Rektor Universitas Negeri Jakarta Prof. Dr. Komarudin, M.Si,
menyatakan RUU Sisdiknas 2022 belum menunjukkan filosofi yang sesuai harapan
kita, karena di dalamnya tidak membahas detil dasar filsafat pendidikan, baik
universal maupun khas Indonesia. RUU Sisdiknas 2022 memang menyebutkan secara
lengkap filosofi pendidikan, tapi yang kita harapkan filosofinya itu masuk di
dalam batang tubuh, dalam bab, pasal-pasal dan ayat, bukan hanya penjelasan.
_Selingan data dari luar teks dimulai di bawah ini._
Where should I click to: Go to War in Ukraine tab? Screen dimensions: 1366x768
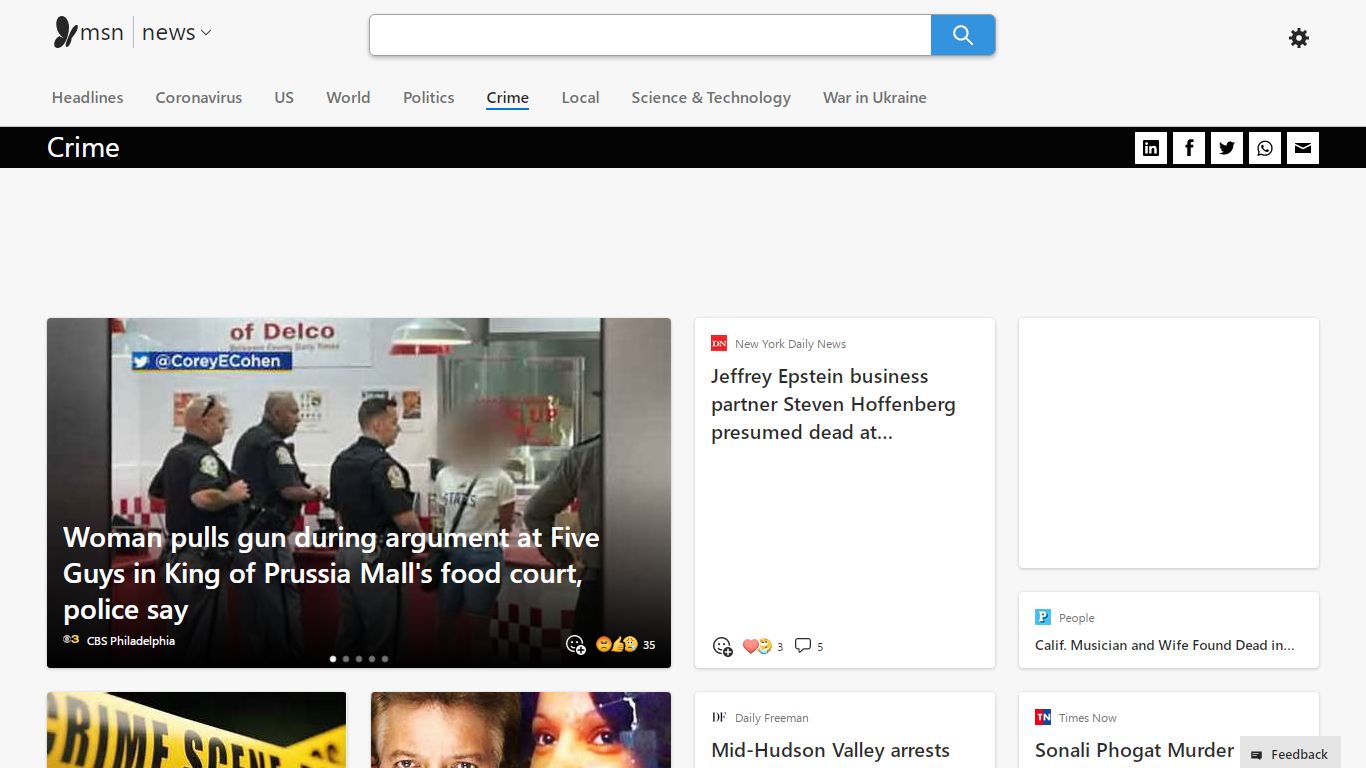click(874, 97)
Oleh karena itu kami mengharapkan dalam RUU Sisdiknas 2022 harus tetap
dicantumkan dan dipertegas lagi, “dalam pendidikan berdasar pada Pancasila dan
Undang-Undang Dasar 1945”.
“Tentu saja yang berakar pada nilai agama dan kebudayaan
nasional, sosio budaya bangsa kita. Sebagaimana sudah ada dalam UU Sisdiknas
No. 20 Tahun 2003. Tidak kalah
pentingnya selain dasar filosofis dalam RUU Sisdiknas adalah Pancasila, maka
landasan sosiologisnya adalah Sosio Budaya Bangsa, dan landasan Konstitusionalnya UUD 1945. Itu harus menjadi rujukan di dalam penyusunan
RUU Sisdiknas. Jadi nilai filosofis, konstitusi, dan sosio budaya bangsa harus
ada di dalam RUU Sisdiknas,” kata Komarudin.
Menurut Komarudin, persepsi LPTK yang seolah-olah tidak ada
perannya memang jelas sekali dalam RUU Sisdiknas 2022. Jika semangat RUU
Sisdiknas 2022 sebagai Omnibus Law di bidang pendidikan, maka juga harus
mencantumkan aturan terkait LPTK. Ketiadaan klausul LPTK ini harus disikapi
secara bijaksana: Diperjuangkan agar masuk, dan LPTK harus melakukan
revitalisasi dirinya. “Keberadaan RUU
Sisdiknas 2022, harus dipandang sebagai
semacam “lampu kuning” bagi LPTK.
Jika tidak melakukan evaluasi dan revitalisasi, RUU Sisdiknas bisa
menjadi “lampu merah” bagi LPTK,” kata Komarudin.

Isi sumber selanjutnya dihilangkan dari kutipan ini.